The request body must contain proper GDB command(s): not all of them
are allowed to run on the server (see chapter 3. Security). If
the commands are malformed or contain some forbidden command,
the server must return "403 Forbidden" HTTP error code. Multiple
commands are delimited by the newline character. The server executes
all specified commands as one batch. A new instance of GDB is spawned
for every separate request. The command list does not need to include
"file" or "core-file" commands. These are called automatically by
the server at the beginning of every batch.
If the batch is successfully forwarded to GDB, the server must return
"200 OK" HTTP status code and the response body must contain GDB's
output (both stdout and stderr).
----------------------------------------------------------------------
2.3 Terminating a session
----------------------------------------------------------------------
The client may terminate a session by sending a single "quit" command
to GDB. After receiving this, the server cleans up the chroot
and the GDB session is no longer available.
If the user does not send any command to GDB for a time period
specified in server configuration file (4 hours by default),
the garbage collector (retrace-server-cleanup) must clean up
the chroot automatically on its next execution.
----------------------------------------------------------------------
2.4 Limitting traffic
----------------------------------------------------------------------
The task is considered active during the "create" phase. Global limits
for maximum simultaneous tasks are applied.

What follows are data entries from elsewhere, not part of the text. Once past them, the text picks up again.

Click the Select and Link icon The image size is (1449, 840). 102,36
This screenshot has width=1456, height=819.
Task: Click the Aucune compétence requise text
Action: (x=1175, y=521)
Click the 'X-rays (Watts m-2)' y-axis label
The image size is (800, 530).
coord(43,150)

Once the "create" phase of the session is finished, the task is no
longer considered active and does not limit other "create" requests.
The number of unterminated (created but not terminated nor garbage
collected) GDB sessions is limited by the value set in the server
configuration file (3 by default).
If a new TASK_GDB request comes while all slots for such tasks are
occupied, the server must return the "503 Service Unavailable" HTTP
error code.
----------------------------------------------------------------------
3. Security
----------------------------------------------------------------------
The server calls GDB within chroot, with no root privileges. Although
the user has no root priviliges within chroot or host system, he may
use GDB "shell" command to read system devices (such as /dev/random)
or commands "+", "-" etc., which are using ncurses and thus do not
produce the suitable plain text output. This is why only a subset of
GDB commands needs to be whitelisted: "print", "info", TODO: whatever?
Coredumps and GDB output may contain sensitive data such as
passwords, credit card numbers etc., that's why it is strictly
recommended to use HTTPS to communicate with the client.
Coredumps are kept within the chroot, which is basically readeble for
everybody. The coredumps must only be readable by the mockbuild user.
There is no need to write SELinux policy. The server operates within
mock chroot which has its policy available.